This invention relates to a power meter for accurately measuring voltage across and current through a load using a voltage sensor and a differentiating current sensor, i.e. a current sensor which outputs a signal representing the derivative with respect to time of the current measured.
U.S. Patent No. 5,243,536, co-owned with the present application, teaches how to use a voltage sensor which outputs a v(t) signal and a current sensor which outputs an i(t) signal to provide a measurement of voltage, volt.sup.2 -hours (an integration of v.sup.2 (t) over time), current, amp.sup.2 -hours (an integration of i.sup.2 (t) over time), watts (v(t).times.i(t)), VAR-hours (volt-amps reactive--(quadrature v(t)).times.i(t)), and similar quantities related to electrical parameters of the load. The term v(t) is, at various times, referred to as the voltage as a function of time, the instantaneous voltage at time t, or the voltage waveform, while the term i(t) is referred to as the current as a function of time, the instantaneous current at time t, or the current waveform. Herein, the derivative of i(t), shown as d[I(t)]/dt or just di/dt, refers to the time derivative of the current signal, also known as the differentiation of the current signal. For clarity, the analog functions are referred to herein as signals, and the digitized versions of these signals are referred to herein as sample streams, or waveforms.

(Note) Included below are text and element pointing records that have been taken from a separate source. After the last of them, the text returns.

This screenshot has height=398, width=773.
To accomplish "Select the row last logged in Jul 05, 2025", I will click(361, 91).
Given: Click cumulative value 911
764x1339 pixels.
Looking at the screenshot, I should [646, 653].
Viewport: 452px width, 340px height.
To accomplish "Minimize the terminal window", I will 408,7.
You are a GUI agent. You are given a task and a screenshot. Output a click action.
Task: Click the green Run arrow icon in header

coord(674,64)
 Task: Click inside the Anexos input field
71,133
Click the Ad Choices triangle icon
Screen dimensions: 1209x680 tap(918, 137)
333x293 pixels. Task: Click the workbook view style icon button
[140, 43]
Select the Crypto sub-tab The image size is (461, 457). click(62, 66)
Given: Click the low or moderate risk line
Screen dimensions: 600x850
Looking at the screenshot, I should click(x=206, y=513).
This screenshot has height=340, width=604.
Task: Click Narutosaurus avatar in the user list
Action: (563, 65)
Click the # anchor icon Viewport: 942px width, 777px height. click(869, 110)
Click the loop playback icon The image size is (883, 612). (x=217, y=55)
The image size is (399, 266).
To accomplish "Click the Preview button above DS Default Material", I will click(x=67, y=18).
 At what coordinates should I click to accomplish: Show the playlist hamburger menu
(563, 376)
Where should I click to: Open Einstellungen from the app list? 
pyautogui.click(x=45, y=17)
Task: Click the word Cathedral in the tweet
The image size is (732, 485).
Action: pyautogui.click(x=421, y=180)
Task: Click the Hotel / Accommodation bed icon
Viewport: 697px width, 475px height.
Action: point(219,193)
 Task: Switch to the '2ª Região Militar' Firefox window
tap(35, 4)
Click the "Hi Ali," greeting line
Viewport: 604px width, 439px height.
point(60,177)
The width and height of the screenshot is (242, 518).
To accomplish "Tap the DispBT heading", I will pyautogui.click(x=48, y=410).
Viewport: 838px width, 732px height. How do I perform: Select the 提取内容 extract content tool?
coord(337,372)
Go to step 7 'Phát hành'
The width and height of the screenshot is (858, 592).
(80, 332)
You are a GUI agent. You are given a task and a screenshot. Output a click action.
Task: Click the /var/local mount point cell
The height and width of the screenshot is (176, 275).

Each of these parameters can be derived from v(t) and/or i(t). In the apparatus shown in U.S. Pat. No. 5,243,536, these two signals are converted to digital sample streams, which are then manipulated by digital circuits to find the desired electrical parameters, such as instantaneous power, average power, or total energy (usually measured in watt-hours or kilowatt-hours) consumed by the load.
The accurate measurement of these parameters finds many applications, one of which is in the field of utility service metering, where the load under measurement might be a residence, business, or factory. In the design of power meters, accuracy and cost are important. If errors in the readings of the v(t) and i(t) signals result in too high a reading, customers will object, and if the errors result in too low a reading, the utility will lose revenue. A utility meter must also be inexpensive, because the utility must provide at least one meter to each of their customers.
The voltage signal v(t) is sometimes measured using an operational amplifier (op-amp), possibly with the addition of a resistive divider network spanning two points of the load, while the current signal i(t) is sometimes measured by placing a small resistor in line with a conductor carrying the current. The voltage developed across the small resistor would then provide a voltage proportional to the current in the load. After multiplying by a suitable factor, i(t) is derived from this voltage.
Several problems arise with using a resistor to measure the current. In large loads, the power loss through the resistor is significant. Also, the resistor's temperature coefficient will cause its resistance to vary over temperature, thus causing variations in the measured i(t) signal for a steady current. These problems can be avoided through the use of a differentiating current sensor, which provides a differentiated current signal, d[i(t)]/dt, instead of i(t).
A differentiating current sensor might be provided by an inductive coil magnetically coupled to a conductor carrying the current to be measured. Since the voltage induced in an inductor is L.times.(di/dt), the inductor provides the differentiated current signal as a voltage, which is integrated to find i(t). Differentiating current sensors introduce a new set of problems however, in that the di/dt signal must be integrated. Even if the manipulation of v(t) and i(t) is performed digitally, the integration of i(t) is typically done with analog circuits because the stability of an analog integrator has been more easy to achieve than the stability of a digital integrator. However, an analog integrator requires analog components: at least one resistor and one capacitor per current channel, and these analog components have values which are temperature dependent and which drift over time. Using stable analog components is costly, and even then it does not remove all the temperature and time dependence.
A digital integrator creates several difficulties, however. One problem is the introduction of a phase shift of slightly less than -90.degree. which does not totally compensate for the phase shift of exactly 90.degree. caused by the differentiation done by the current sensor. This synchronization of the current and voltage signals is important, so that v(t) and i(t) values for a given t are easily multiplied when calculating power values. An analog integrator does not have this problem, since the phase shift of an analog integrator can be made to be exactly -90.degree.. Of course, the difference between the phase shift of an analog integrator and a digital integrator is reduced as the sampling rate of the integrator increases, but it is never zero for finite sampling rates.
Therefore, what is needed is a current measuring device which can measure the current and output i(t) without a phase shift relative to v(t), and still do it inexpensively and with a minimum of temperature dependence.